Compound Truth Tables
A free Logic lesson from the “Truth Tables” unit, with a worked example and practice problems including step-by-step solutions.
Compound truth tables are built from inside out. Students evaluate smaller pieces first, then use those columns to find the final column. Learning objective: Evaluate compound statements one column at a time. Prerequisite: No formal prerequisite. Work in this lesson starts with ordinary language, then connects the idea to symbols only after the meaning is clear. Example 1: If p is false, then ¬p is true. Example 2: If p is true and q is false, then p ∧ q is false while p ∨ q is true. A common misconception is to treat familiar wording as proof; instead, check exactly what the statement says and what follows from it.
What you'll learn
- Evaluate compound statements one column at a time
- Explain the idea in plain English before using symbols
- Use examples, non-examples, or counterexamples to check the reasoning
Worked example
Problem.

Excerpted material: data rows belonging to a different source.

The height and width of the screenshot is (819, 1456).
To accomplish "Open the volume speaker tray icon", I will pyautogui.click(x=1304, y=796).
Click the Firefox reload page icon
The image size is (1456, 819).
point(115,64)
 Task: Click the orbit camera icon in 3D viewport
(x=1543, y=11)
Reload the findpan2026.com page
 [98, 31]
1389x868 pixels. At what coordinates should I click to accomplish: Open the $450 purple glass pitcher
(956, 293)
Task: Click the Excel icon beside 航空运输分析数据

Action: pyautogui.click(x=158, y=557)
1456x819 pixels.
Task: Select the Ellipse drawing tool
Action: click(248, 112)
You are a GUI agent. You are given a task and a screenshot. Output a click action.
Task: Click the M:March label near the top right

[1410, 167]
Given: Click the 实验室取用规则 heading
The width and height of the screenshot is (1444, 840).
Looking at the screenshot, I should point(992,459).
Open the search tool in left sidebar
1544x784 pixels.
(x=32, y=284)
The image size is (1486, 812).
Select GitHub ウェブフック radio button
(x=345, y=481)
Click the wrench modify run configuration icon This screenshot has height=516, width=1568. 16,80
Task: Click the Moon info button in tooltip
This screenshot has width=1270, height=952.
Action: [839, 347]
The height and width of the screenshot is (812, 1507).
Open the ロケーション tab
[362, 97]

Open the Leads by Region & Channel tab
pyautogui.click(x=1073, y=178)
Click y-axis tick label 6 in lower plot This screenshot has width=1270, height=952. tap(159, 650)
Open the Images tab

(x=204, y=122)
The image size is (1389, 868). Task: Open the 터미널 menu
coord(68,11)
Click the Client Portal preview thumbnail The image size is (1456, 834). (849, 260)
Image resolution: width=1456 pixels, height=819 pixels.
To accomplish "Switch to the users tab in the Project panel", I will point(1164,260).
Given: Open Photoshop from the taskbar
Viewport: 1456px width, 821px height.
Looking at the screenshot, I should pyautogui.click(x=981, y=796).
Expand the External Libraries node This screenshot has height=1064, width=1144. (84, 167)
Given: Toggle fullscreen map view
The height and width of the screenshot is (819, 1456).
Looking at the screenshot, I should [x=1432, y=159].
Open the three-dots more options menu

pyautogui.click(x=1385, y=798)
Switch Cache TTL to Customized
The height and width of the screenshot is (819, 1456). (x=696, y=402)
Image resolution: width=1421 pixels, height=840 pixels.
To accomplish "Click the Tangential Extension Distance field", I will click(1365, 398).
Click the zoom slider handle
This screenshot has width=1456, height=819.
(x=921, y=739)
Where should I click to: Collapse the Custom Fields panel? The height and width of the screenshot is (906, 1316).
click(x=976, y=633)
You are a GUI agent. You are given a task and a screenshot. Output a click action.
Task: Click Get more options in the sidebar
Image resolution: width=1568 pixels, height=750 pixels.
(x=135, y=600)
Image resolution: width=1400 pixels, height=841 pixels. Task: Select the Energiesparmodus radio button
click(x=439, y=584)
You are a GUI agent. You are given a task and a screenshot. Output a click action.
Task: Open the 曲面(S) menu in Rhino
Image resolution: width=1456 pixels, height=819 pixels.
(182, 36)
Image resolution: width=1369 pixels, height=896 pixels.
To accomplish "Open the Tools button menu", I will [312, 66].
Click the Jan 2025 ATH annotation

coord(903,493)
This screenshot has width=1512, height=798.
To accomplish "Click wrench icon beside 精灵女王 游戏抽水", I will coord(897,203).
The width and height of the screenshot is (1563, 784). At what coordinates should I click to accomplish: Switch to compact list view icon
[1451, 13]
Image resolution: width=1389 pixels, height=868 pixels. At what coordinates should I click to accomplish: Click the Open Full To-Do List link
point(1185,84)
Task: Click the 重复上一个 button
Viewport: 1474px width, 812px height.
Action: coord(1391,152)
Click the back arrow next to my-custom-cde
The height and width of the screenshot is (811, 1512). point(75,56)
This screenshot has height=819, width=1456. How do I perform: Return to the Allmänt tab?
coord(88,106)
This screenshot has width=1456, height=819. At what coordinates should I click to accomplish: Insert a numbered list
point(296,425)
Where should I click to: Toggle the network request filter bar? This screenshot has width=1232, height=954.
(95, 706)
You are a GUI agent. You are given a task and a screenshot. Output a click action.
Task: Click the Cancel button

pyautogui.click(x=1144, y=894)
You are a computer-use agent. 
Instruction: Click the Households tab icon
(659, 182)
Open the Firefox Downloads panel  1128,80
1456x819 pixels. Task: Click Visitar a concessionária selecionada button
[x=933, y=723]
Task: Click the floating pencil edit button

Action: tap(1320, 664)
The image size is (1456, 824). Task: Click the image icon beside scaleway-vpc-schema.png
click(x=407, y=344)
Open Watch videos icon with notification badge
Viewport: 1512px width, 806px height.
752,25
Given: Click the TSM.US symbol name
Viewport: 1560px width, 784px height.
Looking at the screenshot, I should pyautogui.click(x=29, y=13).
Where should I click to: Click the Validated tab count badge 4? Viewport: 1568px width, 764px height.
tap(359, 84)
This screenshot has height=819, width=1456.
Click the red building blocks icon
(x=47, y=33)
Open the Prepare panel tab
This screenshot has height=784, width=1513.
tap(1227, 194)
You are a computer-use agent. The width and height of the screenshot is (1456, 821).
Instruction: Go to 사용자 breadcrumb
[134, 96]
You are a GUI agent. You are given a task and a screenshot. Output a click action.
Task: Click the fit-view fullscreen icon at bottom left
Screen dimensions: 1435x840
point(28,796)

Example case A (Compound Truth Tables): A truth table with three variables has how many rows?
- Worked Example: First identify exactly what the question is asking: Example case A (Compound Truth Tables): A truth table with three variables has how many rows?
- Choose the operation or relationship that matches the wording, then carry it out one clear step at a time.
- Each variable has two truth values.
- Three variables create 2 x 2 x 2 cases.
Answer: 8
Practice problems
1. Practice case A (Compound Truth Tables): A truth table with three variables has how many rows?
Show solution
- Warm-up: First identify exactly what the question is asking: Practice case A (Compound Truth Tables): A truth table with three variables has how many rows?
- Choose the operation or relationship that matches the wording, then carry it out one clear step at a time.
- Each variable has two truth values.
- Three variables create 2 x 2 x 2 cases.
- That gives 8 rows.
- Check the result by substituting or estimating: the response should match 8 and make sense in the original problem.
Answer: 8
2. Practice case B (Compound Truth Tables): A truth table with two variables has how many rows?
Show solution
- Warm-up: First identify exactly what the question is asking: Practice case B (Compound Truth Tables): A truth table with two variables has how many rows?
- Choose the operation or relationship that matches the wording, then carry it out one clear step at a time.
- Each variable has two truth values.
- Two variables create 2 x 2 cases.
- That gives 4 rows.
- Check the result by substituting or estimating: the response should match 4 and make sense in the original problem.
Answer: 4
3. Practice case C (Compound Truth Tables): In the row p=True, q=False, r=True, what is p ∨ q?
Choices: True · False
Show solution
- Warm-up: First identify exactly what the question is asking: Practice case C (Compound Truth Tables): In the row p=True, q=False, r=True, what is p ∨ q?
- Use inverse operations to isolate the unknown, and keep both sides balanced at every step.
- p is True and q is False.
- An inclusive-or statement is true when at least one part is true.
- The final value is True.
- Verify the selected choice by checking that it satisfies the original prompt and that the other choices fail the same test.
Answer: True
4. Practice case D (Compound Truth Tables): In the row p=True, q=False, r=False, what is p → q?
Choices: True · False
Show solution
- Warm-up: First identify exactly what the question is asking: Practice case D (Compound Truth Tables): In the row p=True, q=False, r=False, what is p → q?
- Use inverse operations to isolate the unknown, and keep both sides balanced at every step.
- p is True and q is False.
- A conditional is false only when p is true and q is false.
- The final value is False.
- Verify the selected choice by checking that it satisfies the original prompt and that the other choices fail the same test.
Answer: False
5. Practice case E (Compound Truth Tables): In the row p=False, q=True, r=True, what is p ↔ q?
Choices: True · False
Show solution
- Core Practice: First identify exactly what the question is asking: Practice case E (Compound Truth Tables): In the row p=False, q=True, r=True, what is p ↔ q?
- Use inverse operations to isolate the unknown, and keep both sides balanced at every step.
- p is False and q is True.
- A biconditional is true when both parts have the same truth value.
- The final value is False.
- Verify the selected choice by checking that it satisfies the original prompt and that the other choices fail the same test.